Publicité

La Maison Blanche demande des excuses à Mike Pence pour des blagues jugées homophobes

La Maison Blanche demande des excuses à Mike Pence pour des blagues jugées homophobes
Mike Pence en 2022.  - Ryan M. Kelly
Mike Pence en 2022. - Ryan M. Kelly

Durant le temps de sa vice-présidence sous Donald Trump, Mike Pence était plus connu pour sa discrétion que pour son humour. Et il y a peut-être quelques raisons à ça à en juger par les blagues qu'il a osées samedi à l'encontre du secrétaire d'Etat aux Transports, Pete Buttigieg, lors d'une mondanité organisée à Washington.

Des plaisanteries considérées à la fois comme homophobes et sexistes par la Maison Blanche. L'une de ses porte-paroles a d'ailleurs demandé à Mike Pence de présenter ses excuses lundi. En vain.

Les amabilités de Mike Pence pour son "vieil ami"

L'événement, rapporté par CNN, s'est déroulé samedi dernier, au dîner annuel du Gridiron Club. La soirée est analogue au dîner des correspondants, tenu dans la même ville et peut-être mieux connu à l'international. En bref, il s'agit de rassembler les sommités du journalisme et de la classe dirigeante autour de quelques tables. Les personnalités politiques se succèdent alors sur scène et se doivent de faire rire leur public, avec plus ou moins de succès.

C'est dans ce contexte - entre deux tacles à Joe Biden et même quelques commentaires peu amènes au sujet de Donald Trump - que Mike Pence s'en est pris à l'ancien candidat à la primaire démocrate et à sa vie privée. Il a fait référence à l'adoption en 2021 de deux bébés par Pete Buttigieg et son mari.

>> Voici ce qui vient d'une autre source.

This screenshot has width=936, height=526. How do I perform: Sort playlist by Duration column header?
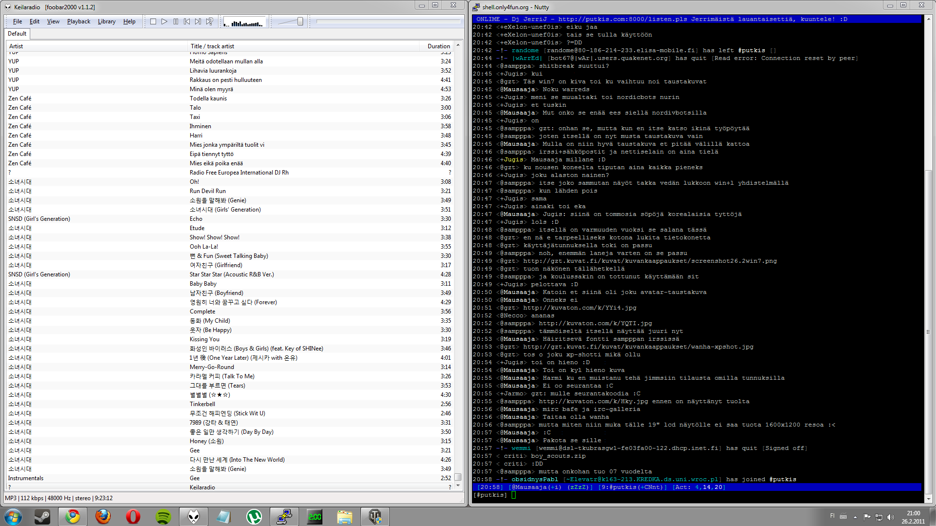(438, 46)
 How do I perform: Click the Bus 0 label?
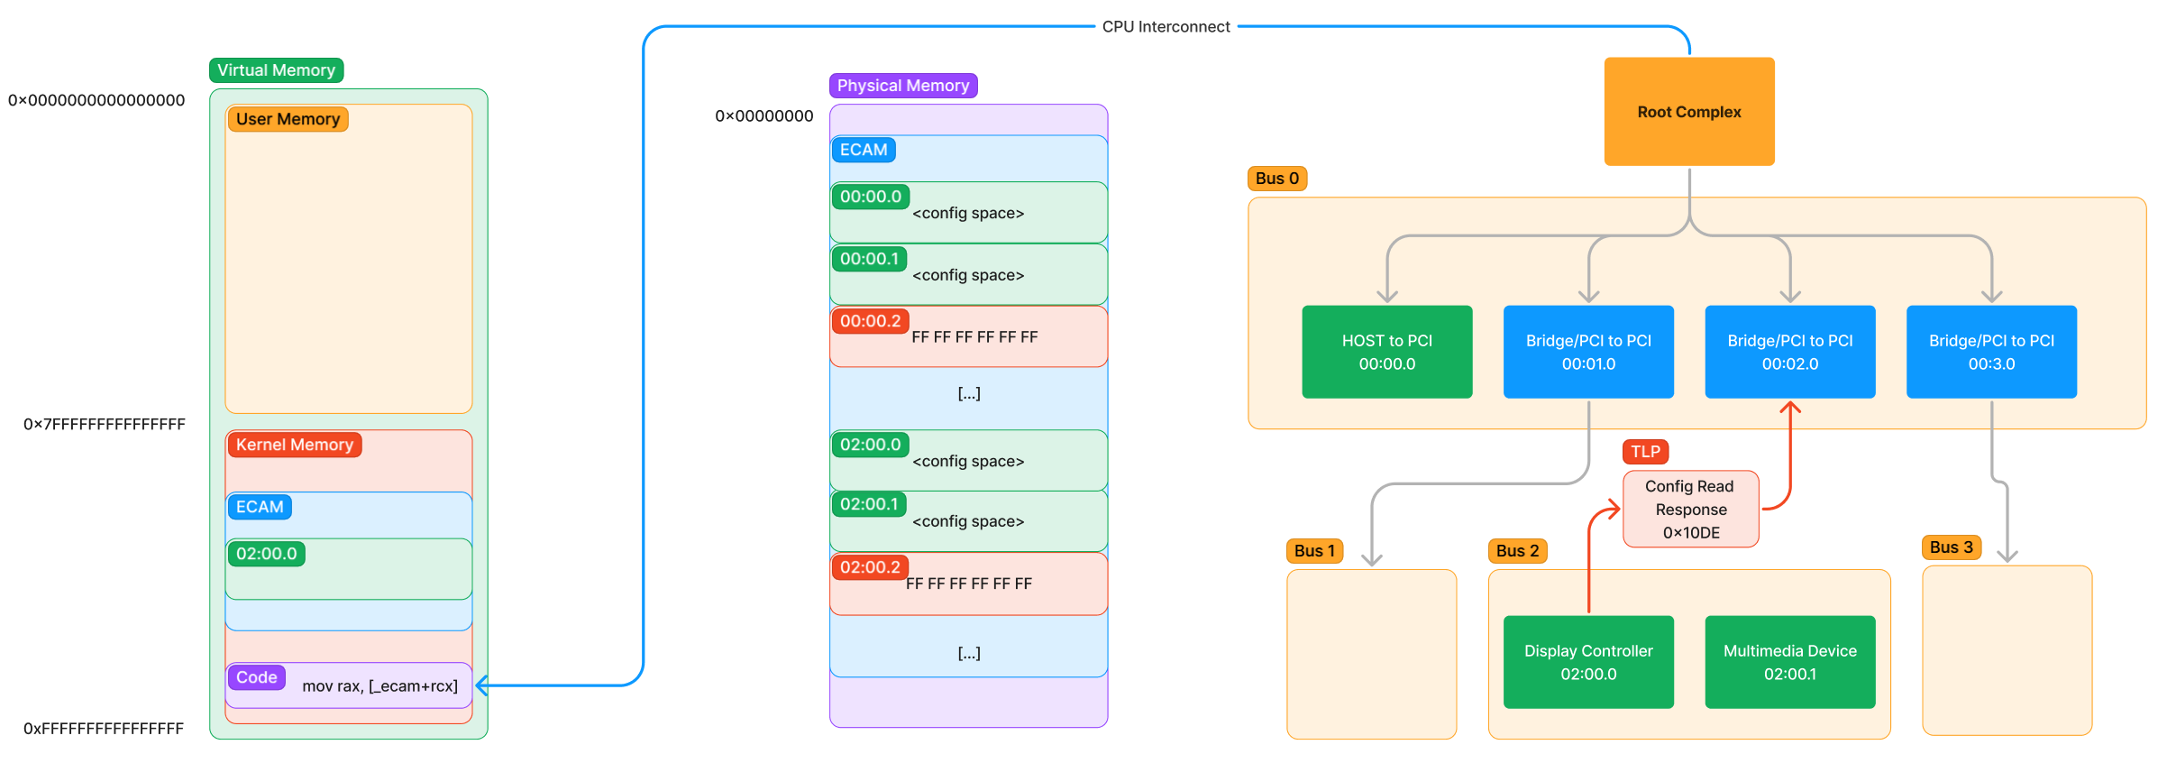[1276, 179]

"Quand Pete a eu ses deux enfants, il a pris deux mois de congé maternité, tandis qu'au même moment des milliers de voyageurs restaient bloqués dans les aéroports, le trafic aérien était fermé, et les avions se rentaient presque dedans en plein vol", a-t-il introduit, lançant encore: "Je veux dire, Pete Buttigieg est la seule personne dans toute l'histoire de l'humanité à avoir un enfant et à causer une dépression postpartum au reste d'entre nous".

Auparavant, Mike Pence avait présenté sa cible comme un "vieil ami", clin d'oeil à l'ancien mandat de maire de Pete Buttigieg à South Bend, dans l'Indiana, un Etat dont il était alors gouverneur.

Le mari de Pete Buttigieg réagit

Ces saillies n'ont naturellement pas plu à la famille du secrétaire aux Transports. Si ce dernier a gardé le silence jusqu'à présent, son époux, Chasten Buttigieg, a brisé le sien sur Twitter:

"J'ai une question sincère pour vous Mike Pence, après la blague que vous avez tentée ce week-end. Si l'un de vos petits-enfants était né prématurément et placé sous un ventilateur à deux mois - ses petits doigts serrés autour des vôtres avec le bip des écrans de contrôle en toile de fond - vous auriez fait quoi?"

Passe d'armes entre le camp Pence et la Maison Blanche

Mais c'est surtout la réaction de la Maison Blanche qui a retenu l'attention. Le communiqué de Karine Jean-Pierre, sa porte-parole, était sans ambages: "La blague homophobe de l'ancien vice-président envers le sécrétaire Buttigieg était insultante et déplacée, d'autant plus qu'il s'est servi de la dépression postpartum des femmes comme d'un bon mot. Il devrait présenter ses excuses à destination des femmes et de la communauté LGBTQ, qui ont le droit au respect et à la dignité".

La réponse du camp Pence a fusé. Son chef de cabinet, Marc Short, a ainsi rétorqué par un autre communiqué. Il a enjoint la Maison Blanche d'"épargner à l'Amérique ce faux outrage (en français dans le texte, NDLR)", assurant qu'il serait "sage de moins se concentrer sur le fait de rassurer la police woke et davantage sur les faillites dans la banque, les avions menaçant d'entre en collision, les déraillements de train, et la crise permanente de la chaîne logistique".

L'échange entre la présidence et Mike Pence doit aussi se lire à un niveau plus directement politique. On prête en effet à celui-ci l'ambition de concourir à la primaire républicaine en vue de la prochaine présidentielle.